By now, you’re probably well-versed in the importance of keeping your mouth healthy. It’s important that you establish and maintain a regular oral cleaning schedule that includes brushing, flossing, and checkups with a professional at least twice a year. But are you familiar with the components that make up your teeth?

The anatomy of your teeth might not seem important unless you are a dentist or a hygienist, but we feel that Indiana residents who understand what makes up their mouths will have a better understanding of how to take care of them. The American Dental Association has a helpful video that depicts each part of your tooth, and below is a brief description of these components. Take note of how they work together and how you can help them stay healthy. If you have any questions about the different parts, be sure to bring it up at your next appointment! We love helping patients be informed.


When you see someone smile, the first thing you likely notice is their enamel. Enamel is the white coating that covers teeth, and it helps protect your mouth. Humans only get one coat of enamel throughout their lives. That’s why it’s important that you take care of yours by removing surface toxins, like food and drinks, after eating and drinking. Enamel can easily become damaged if you are not careful about what you consume. For example, drinking acidic beverages and smoking can wear down your enamel over time. Enamel can also become discolored, looking more yellow or brown than pearly white. Although discoloration doesn’t directly impact your health, it can be embarrassing or distracting. Solutions for treating this concern include professional or at-home whitening products.


Dentin is the layer that rests just under your enamel. Although strong, it is a little softer than the outside of your teeth, and its main function is supporting tooth shape and absorbing pressure that comes with chewing food and biting down. Dentin is simply calcified tissue, and it makes up the majority of a tooth. Like enamel, it protects your teeth’s roots from exposure to outside elements. When it is exposed to heat, cold, or acidic materials, you might experience sensitivity and pain.

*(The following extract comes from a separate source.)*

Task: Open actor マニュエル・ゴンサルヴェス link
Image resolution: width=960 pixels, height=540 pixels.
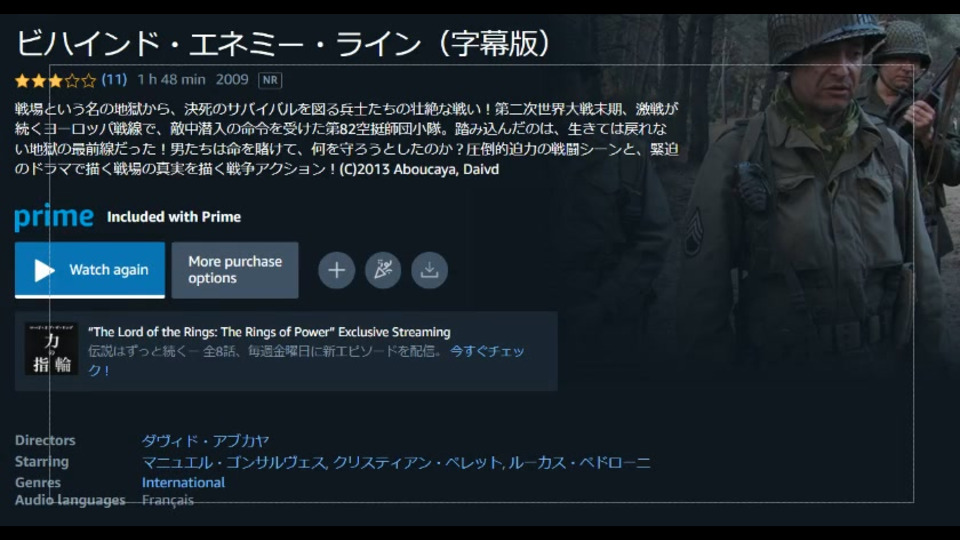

While the crown of teeth is what you see when you smile, aka: what sticks out from your gums, your tooth runs deeper than surface level. Closer to your jaw, your teeth have roots. Much like a tree’s roots, they keep the bulk of your teeth in place. Cementum serves as an anchor of sorts. This component is similar to enamel, although much thinner. Additionally, cementum supports the repair and regeneration of teeth and maintains their integrity.


A fourth component of a tooth lies at the center of it’s core. This area, known as pulp, contains your tooth’s nerves, blood vessels, and connective tissue, and it is arguably the most vital part of your teeth. As you can imagine, this area is extremely sensitive and should be protected at all costs. Interestingly, tour pulp is where dentin originates. It is fairly common for pulp to become infected and die. In these cases, a tooth has become damaged and inflamed beyond repair and must be removed.

The better you understand how your teeth are formed and operate, the better you can take care of them.